Hot Springs honored the well-traveled explorer with a life-size statue at the Fordyce Bathhouse on Bathhouse Row in Hot Springs National Park. The statue of de Soto and an Indian maiden is inexplicably in the men's bath, but now that Fordyce Bathhouse is the official visitors center for Hot Springs, you don't have to be of the male persuasion to see it.

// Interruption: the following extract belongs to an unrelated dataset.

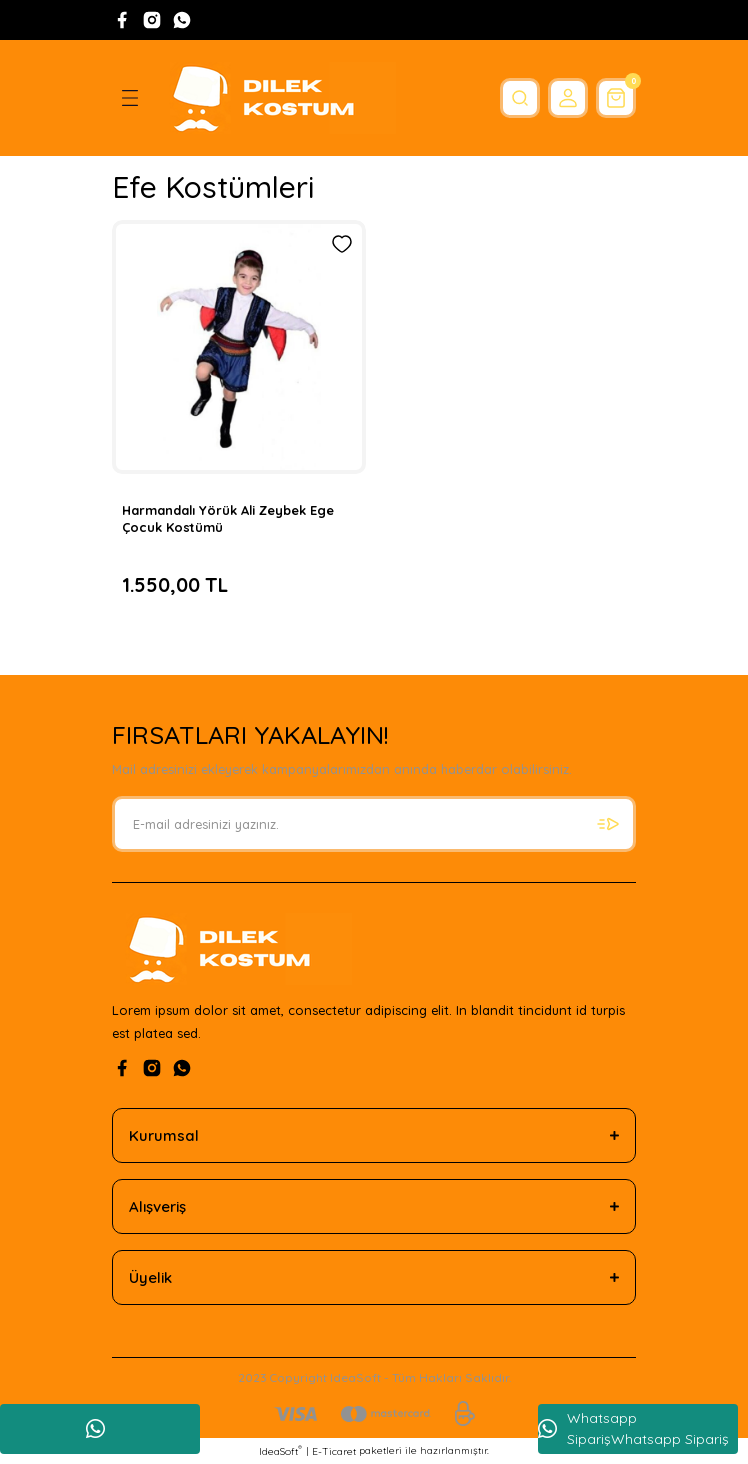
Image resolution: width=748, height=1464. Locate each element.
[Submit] (608, 824)
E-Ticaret (334, 1451)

The unquestionable showstopper of Hot Springs is, well, its hot springs. The near-mythical water for thousands of years has been attracting the likes of explorers such as de Soto, and according to some accounts, Ponce de Leon, Native Americans, presidents including Truman and both Roosevelts, baseball greats with Babe Ruth and Honus Wagner among that number, notorious gangsters such as Alphonse Gabriel Capone and Salvatore Lucania, whom you may know better as Al Capone and Lucky Luciano, health aficionados, and then just curious tourists like me.